Source: Research Proves Your Brain Needs Breaks (Microsoft)
Source: Research Proves Your Brain Needs Breaks (Microsoft)

The flawed solution: schedule shorter meetings

The supposed antidote to back-to-back meetings is scheduling 25 or 50-minute calendar events to leave time for breaks. The problem with this approach occurs when you're supposed to pause, but you're not done: who calls the meeting's end?

Except for those with big egos, executive assistants, or both, most of us let such meetings linger. With minutes left, you stammer something about a next meeting, find a way out eventually, and rush into your next appointment a bit late—despite that space for a break on the calendar.

If you can't take time from a meeting's end, why not take from its beginning?

Microsoft’s research on breaks suggests a brilliant solution to ensure you take breaks between meetings (emphasis in bold mine):

An individual or company might decide to start its meetings five minutes after the hour or half-hour, so that 30-minute check ins drop to 25 minutes and hour-long conversations shorten to 55 minutes.
That means a half-hour meeting that would have started at 11 a.m. will become a 25-minute meeting beginning at 11:05 a.m.

Don’t shave time from one meeting's end; take it from the other's beginning. 💡

The best part? It works!

I’ve used this meeting scheduling approach for over a year now. My mind still defaults to focusing on the whole (60) or half (30) hour when I know I have an upcoming meeting, which gives me at least a five-minute break.

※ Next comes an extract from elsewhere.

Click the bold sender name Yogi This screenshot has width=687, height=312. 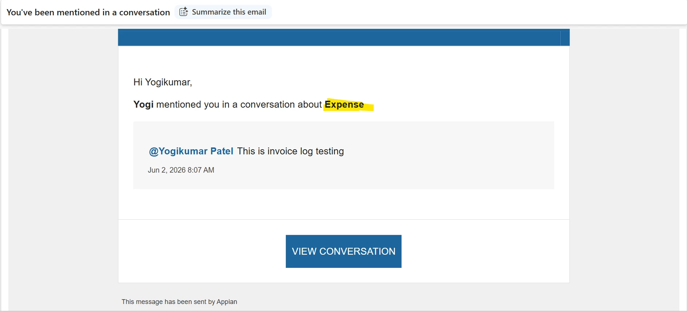tap(143, 105)
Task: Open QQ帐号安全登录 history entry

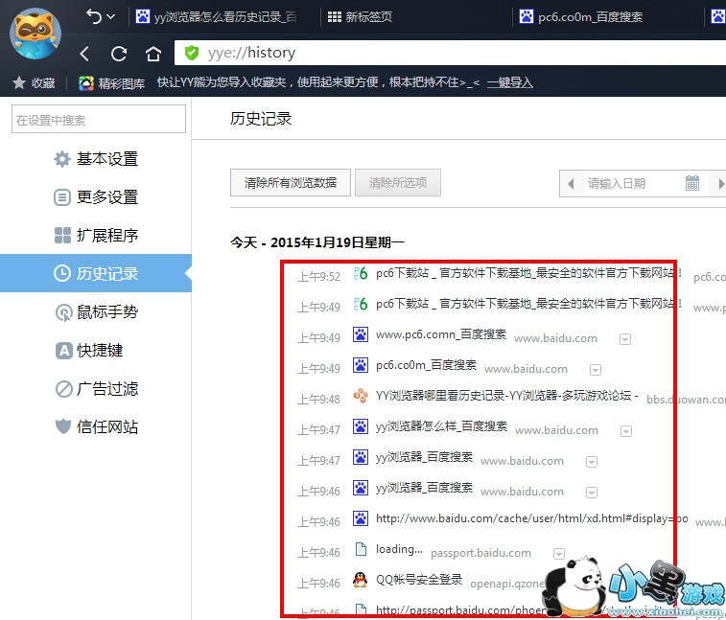Action: [x=419, y=580]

If I do end up in a meeting that goes overtime, I can make a sincere apology for having to leave, calmly wrap up, and still have time left for a breather before my next call.

This practice is also a great conversation starter. I include an explanation in my calendar invites; usually, both parties immediately experience the benefit, so you start your meeting talking about the nice break you just had!